Given the following list:
times = [datetime.timedelta(0, 1, 256273), datetime.timedelta(0, 0, 910417), datetime.timedelta(0, 0, 388175)]
How would I get the average of times? Doing the following gives me an error:
avg = (float(sum(times)) / len(times))
TypeError: unsupported operand type(s) for +: 'int' and 'datetime.timedelta'
There are two problems here:
sum() starts out the summing with an integer 0. You cannot add a timedelta() object to an integer, so you get an error:
>>> import datetime
>>> times = [datetime.timedelta(0, 1, 256273), datetime.timedelta(0, 0, 910417), datetime.timedelta(0, 0, 388175)]
>>> sum(times)
Traceback (most recent call last):
File "<stdin>", line 1, in <module>
TypeError: unsupported operand type(s) for +: 'int' and 'datetime.timedelta'
Even if you could just use sum() outright, you cannot convert a timedelta() object to a float() by passing it to the float() function:
>>> float(datetime.timedelta())
Traceback (most recent call last):
File "<stdin>", line 1, in <module>
TypeError: float() argument must be a string or a number
You need to tell sum() to start with an empty timedelta (start at timedelta(0)) and use the timedelta.total_seconds() function to get a floating point number:
>>> sum(times, datetime.timedelta())
datetime.timedelta(0, 2, 554865)
>>> sum(times, datetime.timedelta()).total_seconds()
2.554865
>>> sum(times, datetime.timedelta()).total_seconds() / len(times)
0.8516216666666666
You can omit the .total_seconds() part and get another timedelta() object:
>>> sum(times, datetime.timedelta()) / len(times)

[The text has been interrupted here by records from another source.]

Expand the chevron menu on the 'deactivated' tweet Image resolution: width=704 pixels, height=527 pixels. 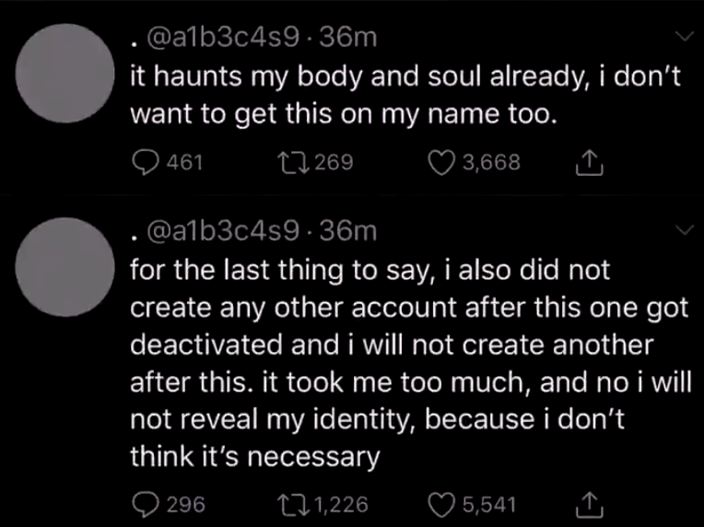(684, 230)
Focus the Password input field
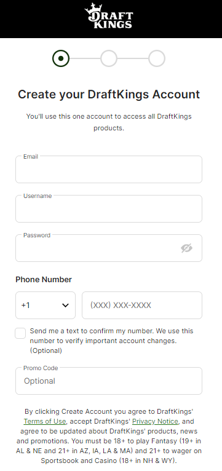The image size is (222, 471). click(109, 248)
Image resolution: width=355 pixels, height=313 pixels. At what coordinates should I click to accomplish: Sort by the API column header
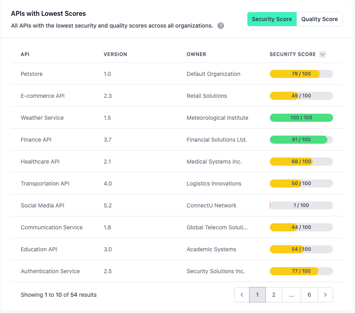pos(25,54)
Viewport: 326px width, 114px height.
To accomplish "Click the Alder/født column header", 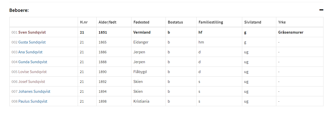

datetime.timedelta(0, 0, 851621)
which is going to be more accurate. You can always call .total_seconds() after the division:
>>> (sum(times, datetime.timedelta()) / len(times)).total_seconds()
0.851621
Another option is to use list comprehension to get a list of floats, which can be summed:
avg = sum([t.total_seconds() for t in times]) / len(times)
# avg == 0.851621666667
But as Martijn said, it is more accurate to sum timedelta objects together, starting from an empty one.